Boda antrueja en Celadilla del Páramo
La localidad de Celadilla del Páramo ha vuelto a convertirse en punto de encuentro gracias a la celebración de una singular boda tradicional que ha congregado a cerca de 300 personas. La iniciativa, promovida por la junta vecinal y la asociación Íntrole, cuenta con el respaldo del Ayuntamiento de Villadangos del Páramo y busca revitalizar el municipio a través de la recuperación de antiguas costumbres.
Una tradición recuperada
Este tipo de enlace, conocido en la zona como boda antrueja, se reinstauró hace cinco años en el pueblo y desde entonces ha sumado ya seis celebraciones. Su objetivo es recrear el carácter excepcional que tenían las bodas en el pasado, cuando estos acontecimientos eran poco frecuentes y movilizaban a toda la comunidad.
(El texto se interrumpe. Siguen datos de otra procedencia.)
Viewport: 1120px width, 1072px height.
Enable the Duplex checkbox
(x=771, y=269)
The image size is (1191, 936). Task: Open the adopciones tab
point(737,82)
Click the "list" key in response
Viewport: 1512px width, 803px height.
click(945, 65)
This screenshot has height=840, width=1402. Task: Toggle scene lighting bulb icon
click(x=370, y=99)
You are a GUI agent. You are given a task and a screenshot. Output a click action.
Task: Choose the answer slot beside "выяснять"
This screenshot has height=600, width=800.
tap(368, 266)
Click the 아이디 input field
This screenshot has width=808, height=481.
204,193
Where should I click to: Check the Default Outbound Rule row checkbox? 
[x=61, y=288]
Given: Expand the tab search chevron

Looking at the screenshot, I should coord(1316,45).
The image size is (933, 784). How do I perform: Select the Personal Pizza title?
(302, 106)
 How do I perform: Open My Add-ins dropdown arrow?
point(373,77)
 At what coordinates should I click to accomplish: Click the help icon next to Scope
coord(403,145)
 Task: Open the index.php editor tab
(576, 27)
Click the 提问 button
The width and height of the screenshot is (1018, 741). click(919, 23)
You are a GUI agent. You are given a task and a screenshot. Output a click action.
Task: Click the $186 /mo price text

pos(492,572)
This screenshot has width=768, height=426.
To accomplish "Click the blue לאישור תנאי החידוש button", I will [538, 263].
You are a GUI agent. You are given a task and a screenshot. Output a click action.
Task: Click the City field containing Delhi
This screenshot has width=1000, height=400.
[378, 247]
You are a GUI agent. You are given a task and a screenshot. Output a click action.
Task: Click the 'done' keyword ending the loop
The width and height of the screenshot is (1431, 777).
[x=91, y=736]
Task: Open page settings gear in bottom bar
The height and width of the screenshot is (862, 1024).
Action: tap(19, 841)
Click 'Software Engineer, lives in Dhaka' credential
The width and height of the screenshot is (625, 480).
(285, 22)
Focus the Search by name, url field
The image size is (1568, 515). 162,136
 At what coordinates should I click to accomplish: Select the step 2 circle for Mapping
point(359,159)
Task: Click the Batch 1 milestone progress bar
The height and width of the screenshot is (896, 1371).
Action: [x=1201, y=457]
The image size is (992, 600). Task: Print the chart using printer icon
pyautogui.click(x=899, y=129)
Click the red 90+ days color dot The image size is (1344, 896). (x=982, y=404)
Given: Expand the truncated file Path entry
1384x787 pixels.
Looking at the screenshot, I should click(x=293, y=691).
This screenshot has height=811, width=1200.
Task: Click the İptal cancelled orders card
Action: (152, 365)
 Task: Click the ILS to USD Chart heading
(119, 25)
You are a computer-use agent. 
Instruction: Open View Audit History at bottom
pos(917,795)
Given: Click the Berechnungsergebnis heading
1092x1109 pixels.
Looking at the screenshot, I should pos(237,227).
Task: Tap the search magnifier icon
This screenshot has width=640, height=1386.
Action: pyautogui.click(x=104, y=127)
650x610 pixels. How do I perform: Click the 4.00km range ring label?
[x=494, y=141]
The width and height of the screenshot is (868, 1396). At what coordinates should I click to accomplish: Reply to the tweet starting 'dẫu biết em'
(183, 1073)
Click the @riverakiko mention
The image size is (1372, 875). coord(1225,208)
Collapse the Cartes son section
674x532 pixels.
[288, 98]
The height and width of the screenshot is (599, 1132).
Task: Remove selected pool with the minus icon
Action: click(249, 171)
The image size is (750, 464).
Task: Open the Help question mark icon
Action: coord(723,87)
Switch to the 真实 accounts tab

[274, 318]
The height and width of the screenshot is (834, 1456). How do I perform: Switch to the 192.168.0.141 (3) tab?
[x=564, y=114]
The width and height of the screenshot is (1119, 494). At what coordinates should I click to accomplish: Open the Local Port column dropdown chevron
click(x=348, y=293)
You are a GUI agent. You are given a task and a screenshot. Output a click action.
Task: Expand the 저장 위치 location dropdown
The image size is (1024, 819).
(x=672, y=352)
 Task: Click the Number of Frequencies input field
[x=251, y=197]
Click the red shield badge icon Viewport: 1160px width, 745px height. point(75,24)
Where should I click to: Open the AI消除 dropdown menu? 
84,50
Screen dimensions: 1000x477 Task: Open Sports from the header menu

Protagonistas de un enlace singular
En esta edición, la ceremonia ha tenido como protagonistas a Rebeca, vecina de la localidad, y Aoki, de origen japonés. Ambos han participado en un ritual que se aleja de los formatos convencionales y que pone el acento en el valor cultural y colectivo de la celebración.
Gastronomía sencilla y contundente
Tras el acto, los asistentes han compartido un convite basado en un plato tradicional: garbanzos con callos. Esta elección refuerza el carácter popular del evento, en línea con las costumbres que se pretenden recuperar.
Juegos y símbolos para cerrar la jornada
La celebración continúa con actividades típicas como la carrera del rosco y el mondo, elementos elaborados con pan y adornados con dulces.
Estas piezas, además de formar parte del entretenimiento, simbolizan la importancia de mantener vivas las tradiciones locales.
Celadilla se ha convertido así en un ejemplo de reivindicación tradicional con su boda antrueja celebrada siguiendo las tradiciones más antiguas y arraigadas de la provincia de León.